November 27th, 2009 admin No comments

Fascinating article in this morning’s “Les Echos” entitled “What does Japanese youth dream of?”.

Well, for a start, did you know that (according to the journalist, of course), the average Japanese youth is spending one or two hours today…. reading books on his mobile phone!! That’s more than my 14-year-old gets through in a month, and he’s still on the paper versions. The principal editor is called Magic Island, and they have a million titles available, and it seems that anyone can start off a ‘book’ and have his readers influence its development!! Looks like I could be learning Japanese pretty soon, it sounds like fun. The parents can’t be happy though – the average mobile bill is 12000 yen, or 90 euros a month.

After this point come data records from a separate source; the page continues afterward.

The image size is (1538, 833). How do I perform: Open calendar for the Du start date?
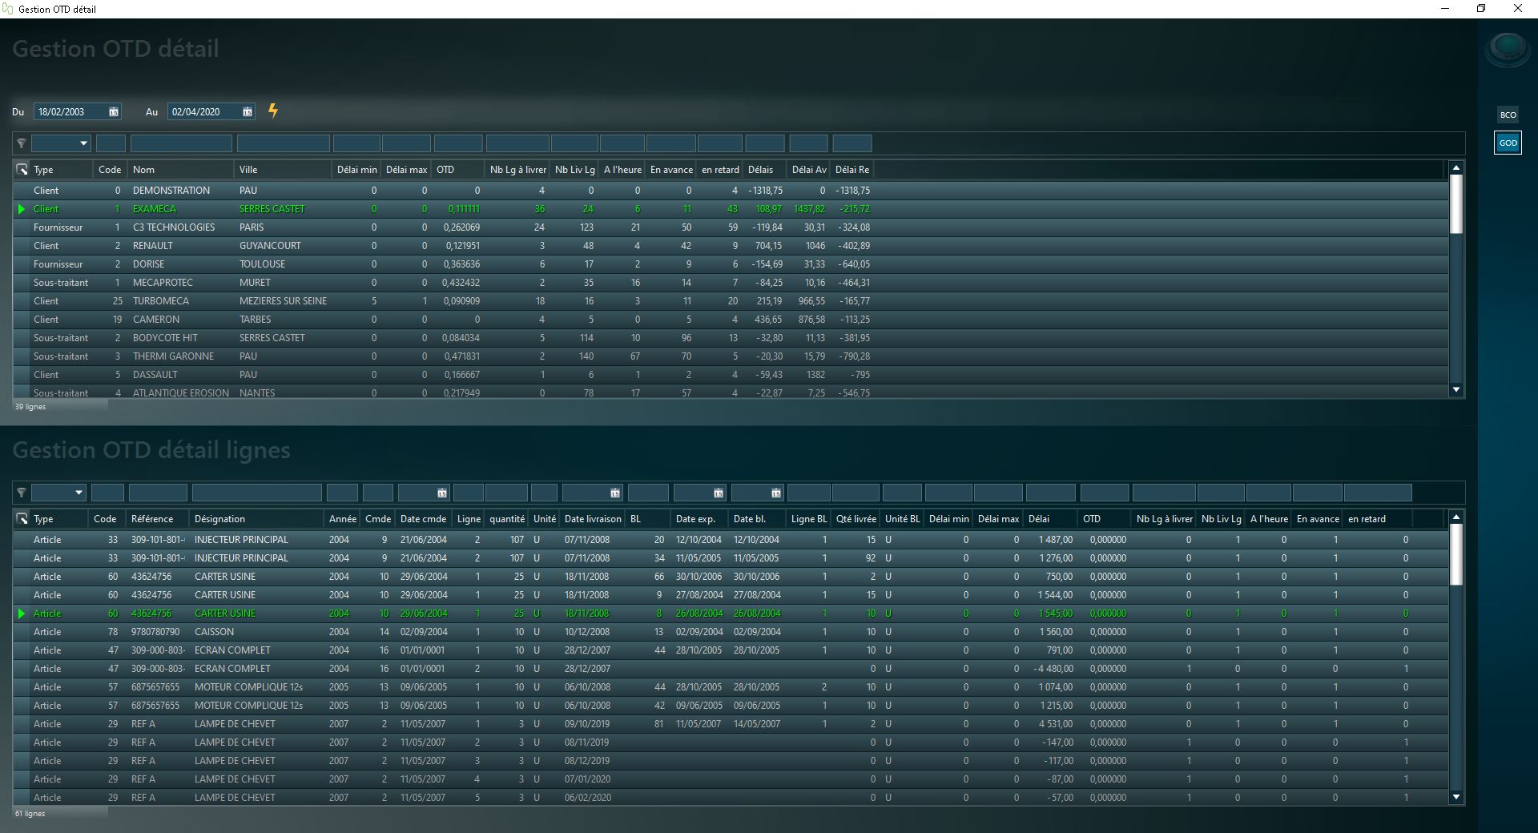point(114,112)
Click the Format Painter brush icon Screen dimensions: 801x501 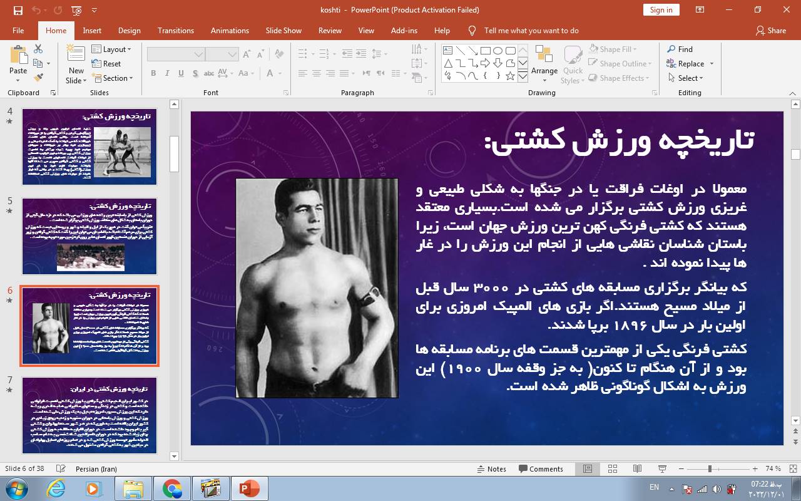(38, 78)
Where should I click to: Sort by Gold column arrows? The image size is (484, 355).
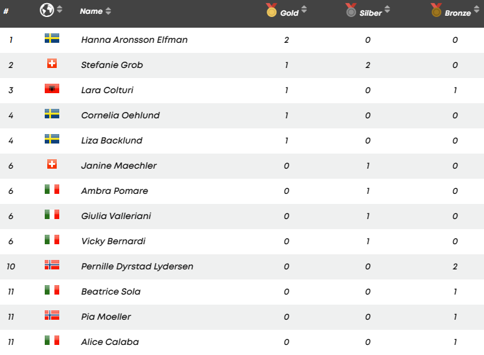304,9
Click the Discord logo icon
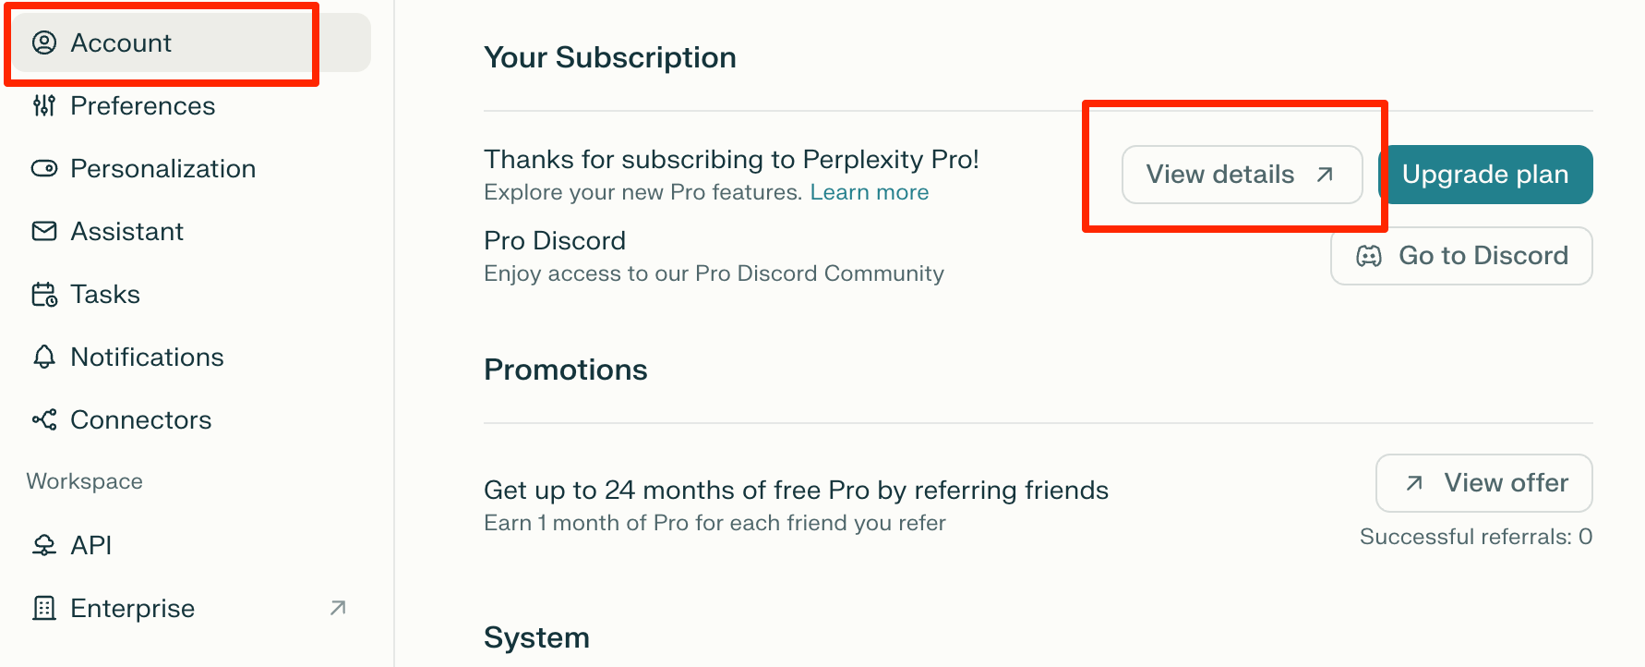This screenshot has width=1645, height=667. [1369, 256]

The article goes on to reveal that today’s Japanese youth is much more conservative than previous generations. Fear of unemployment leads to a quest for security and stability – young men dream of working in the same large company or public administration… for life and the girls all (well, maybe with exceptions) want to get married to a rich man and stay at home and look after the house.

Surprisingly, getting international experience of education or business outside of Japan is not seen as an accelerator for a Japanese career, and can even lead to individuals being penalised when compared with pure home-grown elements. And given that 31% of 15-24 year-old non-students are in temporary employment, a figure which is increasing all of the time, there is every interest in sticking around rather than galavanting all over the world.

Obviously not everyone gets a job in a large company or finds a rich husband, and one sector taking advantage of this is the smaller companies, who are able to recruit some really good people. However around a third of Japan’s youth never get this kind of opportunity, and some end up totally dependant on the virtual world which is the only one they ever end up really knowing.

There are some things which don’t change, whatever the country.